In statistics, groups of individual data points may be classified as belonging to any of various statistical data types, e.g. categorical ("red", "blue", "green"), real number (1.68, -5, 1.7e+6), etc. The data type is a fundamental component of the semantic content of the variable, and controls which sorts of probability distributions can logically be used to describe the variable, the permissible operations on the variable, the type of regression analysis used to predict the variable, etc. The concept of data type is similar to the concept of level of measurement, but more specific: For example, count data require a different distribution (e.g. a Poisson distribution or binomial distribution) than non-negative real-valued data require, but both fall under the same level of measurement (a ratio scale).
Various attempts have been made to produce a taxonomy of levels of measurement. The psychophysicist Stanley Smith Stevens
defined nominal, ordinal, interval, and ratio scales. Nominal
measurements do not have meaningful rank order among values, and permit
any one-to-one transformation. Ordinal measurements have imprecise
differences between consecutive values, but have a meaningful order to
those values, and permit any order-preserving transformation. Interval
measurements have meaningful distances between measurements defined, but
the zero value is arbitrary (as in the case with longitude and temperature measurements in Celsius or Fahrenheit),
and permit any linear transformation. Ratio measurements have both a
meaningful zero value and the distances between different measurements
defined, and permit any rescaling transformation.

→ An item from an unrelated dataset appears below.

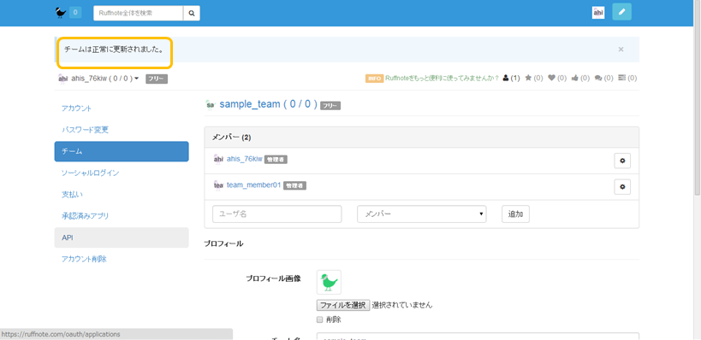Click the Ruffnote bird logo
This screenshot has height=340, width=701.
[61, 13]
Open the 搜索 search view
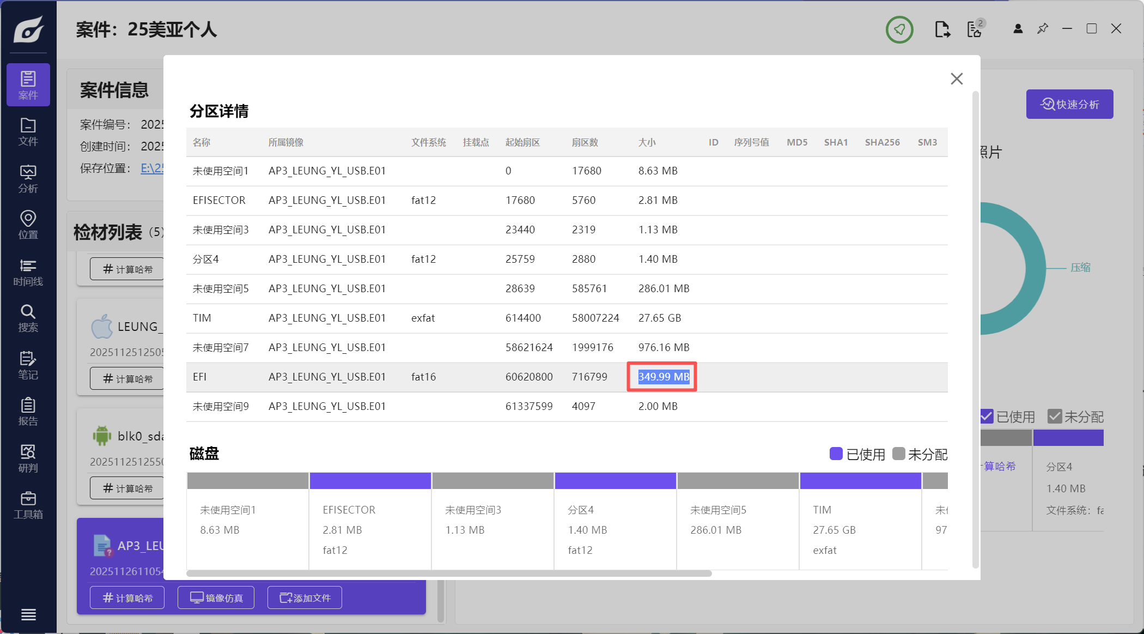 tap(28, 318)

Because variables conforming only to nominal or ordinal measurements
cannot be reasonably measured numerically, sometimes they are grouped
together as categorical variables, whereas ratio and interval measurements are grouped together as quantitative variables, which can be either discrete or continuous, due to their numerical nature. Such distinctions can often be loosely correlated with data type in computer science, in that dichotomous categorical variables may be represented with the Boolean data type, polytomous categorical variables with arbitrarily assigned integers in the integral data type, and continuous variables with the real data type involving floating point
computation. But the mapping of computer science data types to
statistical data types depends on which categorization of the latter is
Other categorizations have been proposed. For example, Mosteller and Tukey (1977) distinguished grades, ranks, counted fractions, counts, amounts, and balances. Nelder (1990) described continuous counts, continuous ratios, count ratios, and categorical modes of data. See also Chrisman (1998), van den Berg (1991).

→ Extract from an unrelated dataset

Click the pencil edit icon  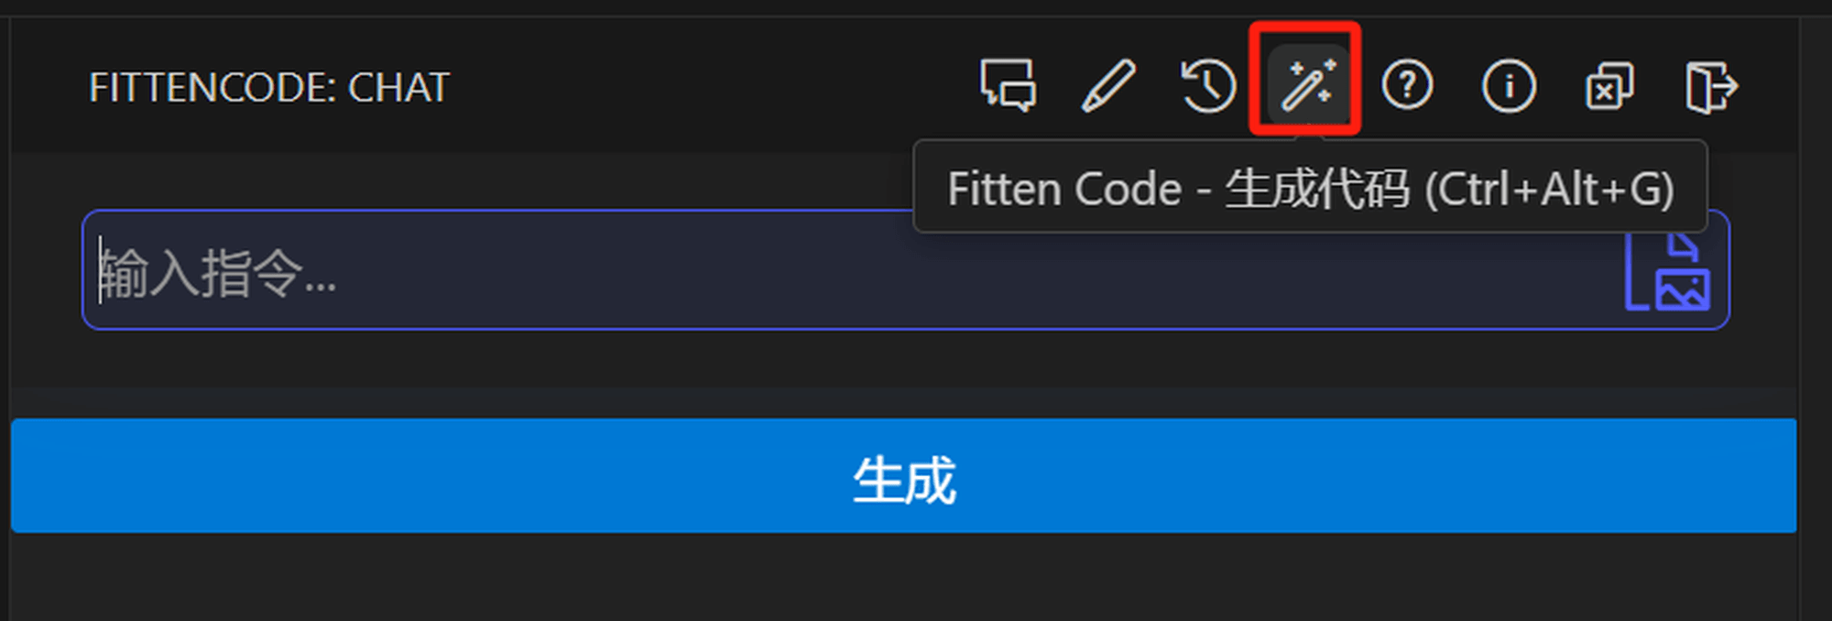pyautogui.click(x=1108, y=86)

The issue of whether or not it is appropriate to apply different
kinds of statistical methods to data obtained from different kinds of
measurement procedures is complicated by issues concerning the
transformation of variables and the precise interpretation of research
questions. "The relationship between the data and what they describe
merely reflects the fact that certain kinds of statistical statements
may have truth values which are not invariant under some
transformations. Whether or not a transformation is sensible to
contemplate depends on the question one is trying to answer" (Hand,
2004, p. 82).